I disagree. Given that our solar photovoltaic system overproduces energy relative to our home car charging (almost 100% of our charging) I believe I can claim that our cars are solar powered. After an "offset" period, to cover production emissions, we get to point where we are emission free. On top of that, the cars have proven to be almost maintenance free as well. I don't miss the gas station or oil changes one bit.
This is one of those things that appears to be true, so it is widely accepted. But if you peel the onion back a layer, you can see the fallacy in it.
Here's the disconnect - your solar panels don't exist in a vacuum, you need to look at the larger picture. If they were not charging your EV, they would be feeding the grid. For simplicity of the illustration, let's say your average monthly solar kWh production is equal to your average monthly EV kWh usage. So they net out. Fine. Let's just call that 1 unit of electrical energy.
So let's analyze the scenarios where you have your panels w/o the EV, and the EV w/o the panels.
Scenario 1: You installed the panels before you bought the EV. You are sending 1 unit of energy to the grid each month. The fossil fuel plants on that grid run a little less. OK, that's good.
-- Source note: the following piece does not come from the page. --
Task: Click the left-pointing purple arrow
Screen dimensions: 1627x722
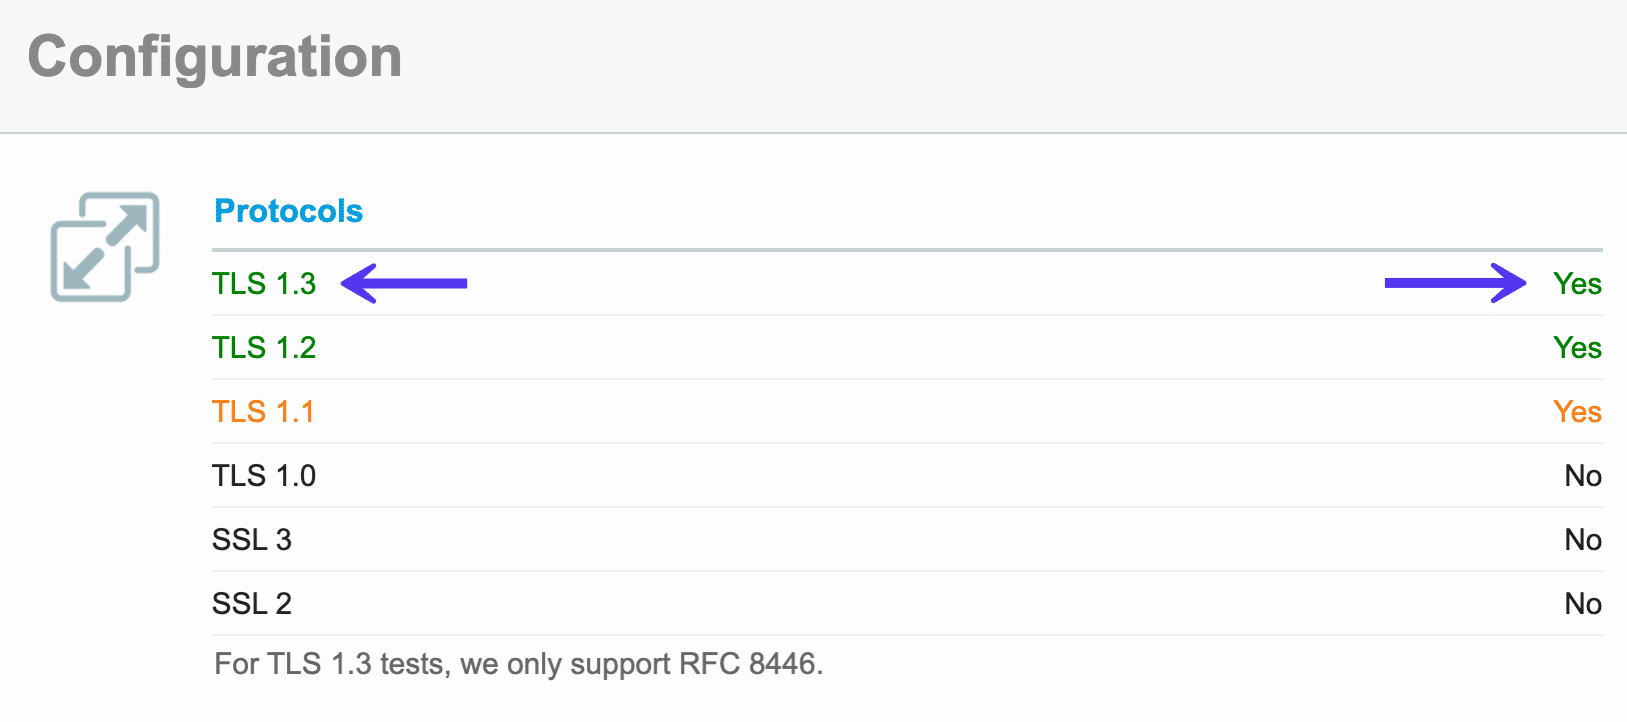Action: 404,283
A few months later, you buy the EV. Now you use all the solar you produce. The grid doesn't run less than before you installed the panels. So whatever fossil fuel savings the grid experienced is gone, it is back to before panels & EV. In effect, the EV is running on fossil fuel.
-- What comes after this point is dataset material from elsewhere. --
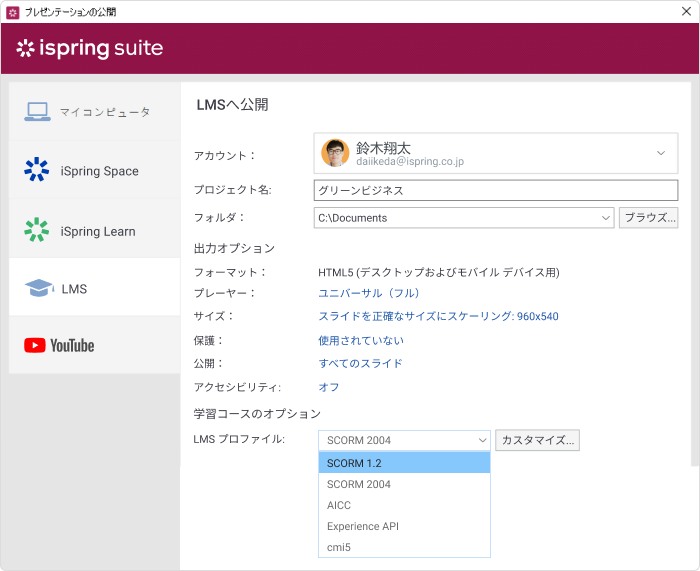Collapse the LMS プロファイル combo box
Image resolution: width=700 pixels, height=571 pixels.
click(482, 440)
Scenario 2: You buy the EV before you installed the panels. You are drawing 1 extra unit of energy from the grid each month. The fossil fuel plants on that grid run a little more to power your EV. The EV is running on fossil fuel.
A few months later, you add the panels. You now have offset your demand, the grid is back to where it was before you added panels & EV. The panels saved the fossil fuel, not your EV.
So the analysis is:
A) Solar panels reduce fossil fuel use on the grid.
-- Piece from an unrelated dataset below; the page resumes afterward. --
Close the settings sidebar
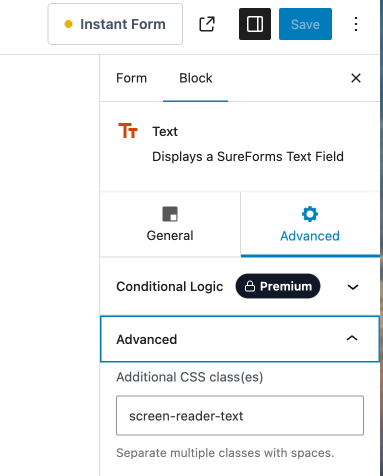tap(356, 78)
B) EVs increase fossil fuel use on the grid.
There really is no connection that one works with the other. They each do their thing.
Since I can have solar panels and drive a non-EV, what it boils down to is, does an EV, powered by fossil fuel on the grid (the only real source we have for extra demand) really produce less pollution than an ICE/hybrid? And I think since the people involved are considering the environment, the comparison should be to a modern high mpg hybrid, not the "fleet average", like so many comparisons use.